Página –

24 Junho 2013
Meios de comunicação servem para “alcançar” fiéis católicos que não têm tempo de frequentar a igreja. Ida de missionários brasileiros ao exterior pode ser compreendida numa perspectiva de “missão reversa”, afirmam as pesquisadoras.
Surgida na década de 1990, a Comunidade de Vida e de Aliança Canção Nova deve ser compreendida a partir da inspiração encontrada “na espiritualidade da Renovação Carismática Católica e seus desdobramentos nas últimas décadas”, assinalam Brenda Carranza e Cecília Mariz na entrevista que concederam por e-mail à IHU On-Line. É preciso também ter em mente o neopentecostalismo da Igreja Universal do Reino de Deus e seu protagonismo midiático religioso como pano de fundo do surgimento da Canção Nova. As pesquisadoras mencionam a transnacionalização da Canção Nova em países como França, Itália, Israel, Portugal, EUA e Paraguai, o que pode ser analisado em termos de uma “missão reversa”: “Aqueles que um dia foram objeto de missão, catequisados nas colônias, invertem o fluxo histórico, enviando missionários para as metrópoles, com a consigna de converter a seus cidadãos”.

Problemas –
- A) Responda, com base na página:
(i) Segundo a página, para que servem os meios de comunicação?
(ii) Em que década surgiu a Comunidade de Vida e de Aliança Canção Nova?
(iii) Por qual meio as pesquisadoras concederam a entrevista à IHU On-Line?
- B) Repita o trecho da página entre “24 Junho 2013” e “afirmam as pesquisadoras.”, inclusive.

Dados apresentados –
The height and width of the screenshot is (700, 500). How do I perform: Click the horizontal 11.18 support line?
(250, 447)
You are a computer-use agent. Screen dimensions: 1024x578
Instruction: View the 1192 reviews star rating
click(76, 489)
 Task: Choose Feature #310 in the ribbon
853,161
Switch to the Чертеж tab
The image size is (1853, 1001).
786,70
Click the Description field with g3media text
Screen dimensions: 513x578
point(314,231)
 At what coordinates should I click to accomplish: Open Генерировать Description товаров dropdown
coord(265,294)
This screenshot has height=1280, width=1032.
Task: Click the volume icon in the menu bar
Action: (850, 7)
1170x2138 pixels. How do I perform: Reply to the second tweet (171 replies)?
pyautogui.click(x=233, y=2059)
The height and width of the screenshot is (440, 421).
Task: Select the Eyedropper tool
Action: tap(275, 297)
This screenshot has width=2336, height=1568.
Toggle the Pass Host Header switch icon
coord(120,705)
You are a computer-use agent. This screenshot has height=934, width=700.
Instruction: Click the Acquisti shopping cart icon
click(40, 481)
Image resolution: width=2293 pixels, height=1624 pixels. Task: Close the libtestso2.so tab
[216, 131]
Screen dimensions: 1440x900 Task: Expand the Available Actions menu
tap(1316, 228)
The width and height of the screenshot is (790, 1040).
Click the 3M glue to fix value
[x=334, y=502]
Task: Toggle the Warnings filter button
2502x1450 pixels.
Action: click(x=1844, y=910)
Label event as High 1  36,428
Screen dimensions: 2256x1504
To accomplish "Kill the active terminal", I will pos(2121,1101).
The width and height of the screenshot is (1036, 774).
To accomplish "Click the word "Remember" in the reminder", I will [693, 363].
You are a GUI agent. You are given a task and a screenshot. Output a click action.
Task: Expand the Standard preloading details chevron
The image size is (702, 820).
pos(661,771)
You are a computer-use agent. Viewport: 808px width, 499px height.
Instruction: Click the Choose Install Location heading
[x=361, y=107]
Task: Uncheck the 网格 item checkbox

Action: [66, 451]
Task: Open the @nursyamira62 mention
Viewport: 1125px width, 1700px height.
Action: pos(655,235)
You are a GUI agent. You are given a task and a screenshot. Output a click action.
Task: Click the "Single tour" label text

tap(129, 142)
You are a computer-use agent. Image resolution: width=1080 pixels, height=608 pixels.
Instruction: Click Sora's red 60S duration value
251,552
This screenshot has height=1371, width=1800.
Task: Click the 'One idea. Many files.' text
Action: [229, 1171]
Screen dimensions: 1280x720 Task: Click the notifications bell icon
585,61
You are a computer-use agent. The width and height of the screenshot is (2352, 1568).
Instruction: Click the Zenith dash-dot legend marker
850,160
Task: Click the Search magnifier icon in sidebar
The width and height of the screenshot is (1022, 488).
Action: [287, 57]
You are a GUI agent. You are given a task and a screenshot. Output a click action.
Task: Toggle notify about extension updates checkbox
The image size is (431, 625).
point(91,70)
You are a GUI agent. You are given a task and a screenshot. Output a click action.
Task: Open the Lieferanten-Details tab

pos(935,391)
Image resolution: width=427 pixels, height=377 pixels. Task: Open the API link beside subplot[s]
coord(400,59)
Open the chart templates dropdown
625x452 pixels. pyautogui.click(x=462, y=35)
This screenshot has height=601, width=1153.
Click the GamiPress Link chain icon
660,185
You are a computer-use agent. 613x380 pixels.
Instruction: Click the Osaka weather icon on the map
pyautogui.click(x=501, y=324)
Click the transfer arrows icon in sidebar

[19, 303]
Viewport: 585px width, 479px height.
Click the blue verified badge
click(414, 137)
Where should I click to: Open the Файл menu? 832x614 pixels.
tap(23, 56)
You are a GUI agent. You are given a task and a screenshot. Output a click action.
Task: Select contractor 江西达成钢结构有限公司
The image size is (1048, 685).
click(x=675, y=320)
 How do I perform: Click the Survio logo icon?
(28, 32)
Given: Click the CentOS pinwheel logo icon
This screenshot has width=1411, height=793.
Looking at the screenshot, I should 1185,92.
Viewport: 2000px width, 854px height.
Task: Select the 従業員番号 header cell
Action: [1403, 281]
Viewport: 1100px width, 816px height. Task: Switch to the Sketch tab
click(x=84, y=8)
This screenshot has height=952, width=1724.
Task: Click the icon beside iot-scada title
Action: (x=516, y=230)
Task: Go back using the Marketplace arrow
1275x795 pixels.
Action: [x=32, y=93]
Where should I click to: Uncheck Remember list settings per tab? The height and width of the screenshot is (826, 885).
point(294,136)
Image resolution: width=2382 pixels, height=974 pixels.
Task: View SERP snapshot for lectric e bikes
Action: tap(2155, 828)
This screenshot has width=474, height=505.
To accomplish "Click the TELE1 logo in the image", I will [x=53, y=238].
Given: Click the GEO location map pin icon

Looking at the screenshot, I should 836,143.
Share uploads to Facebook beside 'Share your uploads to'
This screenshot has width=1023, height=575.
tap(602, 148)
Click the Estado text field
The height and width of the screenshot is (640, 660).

Respostas finais –
- A)
(i) Para “alcançar” fiéis católicos que não têm tempo de frequentar a igreja.
(ii) Na década de 1990.
(iii) Por e-mail.

- B)
24 Junho 2013
Meios de comunicação servem para “alcançar” fiéis católicos que não têm tempo de frequentar a igreja. Ida de missionários brasileiros ao exterior pode ser compreendida numa perspectiva de “missão reversa”, afirmam as pesquisadoras.